───── DATA TO EXAMINE ─────

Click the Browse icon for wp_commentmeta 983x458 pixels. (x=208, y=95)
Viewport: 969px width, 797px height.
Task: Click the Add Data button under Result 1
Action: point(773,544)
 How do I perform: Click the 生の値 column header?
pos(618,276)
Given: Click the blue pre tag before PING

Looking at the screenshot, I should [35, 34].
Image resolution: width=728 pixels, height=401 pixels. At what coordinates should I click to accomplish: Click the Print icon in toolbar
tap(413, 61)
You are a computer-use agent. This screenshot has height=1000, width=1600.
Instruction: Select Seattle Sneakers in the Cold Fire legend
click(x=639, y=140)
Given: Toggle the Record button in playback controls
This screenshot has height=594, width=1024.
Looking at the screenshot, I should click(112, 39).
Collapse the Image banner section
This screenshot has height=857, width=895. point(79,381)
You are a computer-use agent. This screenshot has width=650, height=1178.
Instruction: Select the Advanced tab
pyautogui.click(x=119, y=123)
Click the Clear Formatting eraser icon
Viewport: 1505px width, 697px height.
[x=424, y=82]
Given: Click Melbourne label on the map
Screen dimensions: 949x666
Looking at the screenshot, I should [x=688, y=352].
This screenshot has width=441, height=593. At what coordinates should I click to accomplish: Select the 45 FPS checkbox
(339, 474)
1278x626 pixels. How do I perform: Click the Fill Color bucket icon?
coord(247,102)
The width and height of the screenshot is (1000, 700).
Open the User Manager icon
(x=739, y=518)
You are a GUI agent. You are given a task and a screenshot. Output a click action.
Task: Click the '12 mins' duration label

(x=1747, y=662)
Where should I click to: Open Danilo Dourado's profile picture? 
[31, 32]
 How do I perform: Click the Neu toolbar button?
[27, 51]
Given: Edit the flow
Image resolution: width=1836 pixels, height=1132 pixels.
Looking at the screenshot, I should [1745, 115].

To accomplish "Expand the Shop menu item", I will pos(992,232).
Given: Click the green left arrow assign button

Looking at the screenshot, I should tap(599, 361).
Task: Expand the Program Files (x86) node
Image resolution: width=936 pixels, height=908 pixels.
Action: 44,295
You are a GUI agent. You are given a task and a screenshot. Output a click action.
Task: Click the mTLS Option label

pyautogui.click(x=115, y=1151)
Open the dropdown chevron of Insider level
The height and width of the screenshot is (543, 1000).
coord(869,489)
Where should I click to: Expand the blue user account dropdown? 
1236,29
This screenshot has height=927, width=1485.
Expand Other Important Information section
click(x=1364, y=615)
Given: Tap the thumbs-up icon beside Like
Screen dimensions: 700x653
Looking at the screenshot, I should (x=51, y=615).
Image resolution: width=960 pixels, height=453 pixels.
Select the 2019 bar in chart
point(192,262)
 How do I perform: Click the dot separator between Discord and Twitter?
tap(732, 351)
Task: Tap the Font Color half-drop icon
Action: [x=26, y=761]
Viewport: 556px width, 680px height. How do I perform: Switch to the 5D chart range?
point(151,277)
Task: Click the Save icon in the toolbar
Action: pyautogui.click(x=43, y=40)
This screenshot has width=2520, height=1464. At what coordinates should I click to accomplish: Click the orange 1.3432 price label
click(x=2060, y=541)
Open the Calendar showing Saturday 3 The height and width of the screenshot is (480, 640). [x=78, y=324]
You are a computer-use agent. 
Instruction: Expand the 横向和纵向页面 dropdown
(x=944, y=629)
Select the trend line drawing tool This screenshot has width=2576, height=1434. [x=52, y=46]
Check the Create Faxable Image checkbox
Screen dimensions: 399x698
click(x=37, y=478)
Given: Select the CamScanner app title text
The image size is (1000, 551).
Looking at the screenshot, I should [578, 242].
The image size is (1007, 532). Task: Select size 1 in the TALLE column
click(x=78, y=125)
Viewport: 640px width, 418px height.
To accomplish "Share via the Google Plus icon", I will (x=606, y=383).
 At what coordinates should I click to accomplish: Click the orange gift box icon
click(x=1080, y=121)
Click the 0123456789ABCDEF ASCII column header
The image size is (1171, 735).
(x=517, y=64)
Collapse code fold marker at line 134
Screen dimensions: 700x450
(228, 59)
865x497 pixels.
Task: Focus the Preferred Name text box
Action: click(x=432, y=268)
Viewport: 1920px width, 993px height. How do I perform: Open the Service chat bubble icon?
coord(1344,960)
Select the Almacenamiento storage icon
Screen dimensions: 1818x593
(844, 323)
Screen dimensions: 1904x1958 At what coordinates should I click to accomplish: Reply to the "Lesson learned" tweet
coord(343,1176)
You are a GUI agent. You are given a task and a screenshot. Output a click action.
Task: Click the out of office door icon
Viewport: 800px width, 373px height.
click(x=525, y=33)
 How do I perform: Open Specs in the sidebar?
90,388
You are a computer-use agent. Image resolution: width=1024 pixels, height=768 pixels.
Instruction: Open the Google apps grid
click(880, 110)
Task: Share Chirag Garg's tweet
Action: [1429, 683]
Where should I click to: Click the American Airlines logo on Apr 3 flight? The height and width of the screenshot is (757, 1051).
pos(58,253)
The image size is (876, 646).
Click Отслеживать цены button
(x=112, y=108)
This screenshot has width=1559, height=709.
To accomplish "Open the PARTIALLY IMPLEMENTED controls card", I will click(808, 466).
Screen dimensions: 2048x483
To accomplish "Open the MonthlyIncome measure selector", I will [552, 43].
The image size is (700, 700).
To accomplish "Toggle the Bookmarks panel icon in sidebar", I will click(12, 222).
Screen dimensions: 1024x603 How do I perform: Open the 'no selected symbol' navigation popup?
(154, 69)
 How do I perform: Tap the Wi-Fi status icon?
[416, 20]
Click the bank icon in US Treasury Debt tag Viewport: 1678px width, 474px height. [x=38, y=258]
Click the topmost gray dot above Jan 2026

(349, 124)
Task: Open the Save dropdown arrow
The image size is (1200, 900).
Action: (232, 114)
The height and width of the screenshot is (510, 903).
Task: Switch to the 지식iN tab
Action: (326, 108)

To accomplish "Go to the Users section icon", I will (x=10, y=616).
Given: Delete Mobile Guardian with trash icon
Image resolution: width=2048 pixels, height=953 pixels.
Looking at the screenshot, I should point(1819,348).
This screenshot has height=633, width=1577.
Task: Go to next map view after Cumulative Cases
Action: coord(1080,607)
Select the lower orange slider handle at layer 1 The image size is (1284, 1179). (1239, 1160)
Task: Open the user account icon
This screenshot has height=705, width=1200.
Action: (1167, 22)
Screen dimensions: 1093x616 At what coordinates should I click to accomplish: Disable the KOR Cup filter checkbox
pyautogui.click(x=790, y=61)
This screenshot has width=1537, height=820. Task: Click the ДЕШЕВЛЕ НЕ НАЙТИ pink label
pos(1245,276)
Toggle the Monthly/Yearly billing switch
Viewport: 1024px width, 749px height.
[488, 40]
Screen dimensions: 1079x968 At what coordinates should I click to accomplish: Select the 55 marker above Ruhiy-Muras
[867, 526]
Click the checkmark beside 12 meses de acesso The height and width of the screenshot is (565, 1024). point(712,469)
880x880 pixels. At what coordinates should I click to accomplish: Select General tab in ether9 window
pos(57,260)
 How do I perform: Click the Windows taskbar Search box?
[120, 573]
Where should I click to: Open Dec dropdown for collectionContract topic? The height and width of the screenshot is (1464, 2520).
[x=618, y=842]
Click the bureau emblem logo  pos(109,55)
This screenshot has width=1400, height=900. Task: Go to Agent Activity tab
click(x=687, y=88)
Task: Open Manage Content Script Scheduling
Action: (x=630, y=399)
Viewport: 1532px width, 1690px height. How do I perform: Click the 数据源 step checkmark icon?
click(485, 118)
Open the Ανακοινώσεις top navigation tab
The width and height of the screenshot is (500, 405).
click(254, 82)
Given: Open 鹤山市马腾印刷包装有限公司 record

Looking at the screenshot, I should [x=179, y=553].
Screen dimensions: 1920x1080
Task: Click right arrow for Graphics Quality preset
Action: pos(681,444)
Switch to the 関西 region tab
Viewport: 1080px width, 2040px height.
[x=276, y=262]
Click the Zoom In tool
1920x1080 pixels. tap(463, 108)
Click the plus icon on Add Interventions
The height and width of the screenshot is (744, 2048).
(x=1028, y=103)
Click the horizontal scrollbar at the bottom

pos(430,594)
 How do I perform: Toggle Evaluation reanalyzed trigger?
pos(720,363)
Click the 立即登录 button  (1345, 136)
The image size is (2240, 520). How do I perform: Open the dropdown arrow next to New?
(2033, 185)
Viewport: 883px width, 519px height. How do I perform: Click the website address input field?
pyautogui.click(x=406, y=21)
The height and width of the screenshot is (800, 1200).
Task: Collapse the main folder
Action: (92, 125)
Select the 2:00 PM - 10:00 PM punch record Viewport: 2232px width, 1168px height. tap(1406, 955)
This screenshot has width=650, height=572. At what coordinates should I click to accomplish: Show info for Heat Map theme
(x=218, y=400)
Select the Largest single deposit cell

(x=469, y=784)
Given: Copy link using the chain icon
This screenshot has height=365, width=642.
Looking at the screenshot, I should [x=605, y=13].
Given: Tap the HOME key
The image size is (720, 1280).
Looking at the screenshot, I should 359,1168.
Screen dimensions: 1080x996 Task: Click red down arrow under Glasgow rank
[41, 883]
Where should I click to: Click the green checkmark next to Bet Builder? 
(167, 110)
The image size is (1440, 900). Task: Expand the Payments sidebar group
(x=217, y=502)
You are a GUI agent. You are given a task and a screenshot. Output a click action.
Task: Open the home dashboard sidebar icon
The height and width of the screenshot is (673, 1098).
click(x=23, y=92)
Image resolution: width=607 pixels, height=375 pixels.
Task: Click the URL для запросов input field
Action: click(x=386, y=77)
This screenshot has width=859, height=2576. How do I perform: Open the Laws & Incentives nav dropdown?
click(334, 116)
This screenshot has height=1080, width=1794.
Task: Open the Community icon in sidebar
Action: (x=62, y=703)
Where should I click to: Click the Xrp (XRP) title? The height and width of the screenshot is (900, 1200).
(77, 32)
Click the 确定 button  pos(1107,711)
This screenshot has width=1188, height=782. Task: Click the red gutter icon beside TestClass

─────

▶ **AIM OF THE TASK**
Which lines in the records above include the word "beside"? Copy them out.

▶ **ANSWER TO THIS TASK**
Given: Tap the thumbs-up icon beside Like
Click the checkmark beside 12 meses de acesso The height and width of the screenshot is (565, 1024). point(712,469)
This screenshot has width=1188, height=782. Task: Click the red gutter icon beside TestClass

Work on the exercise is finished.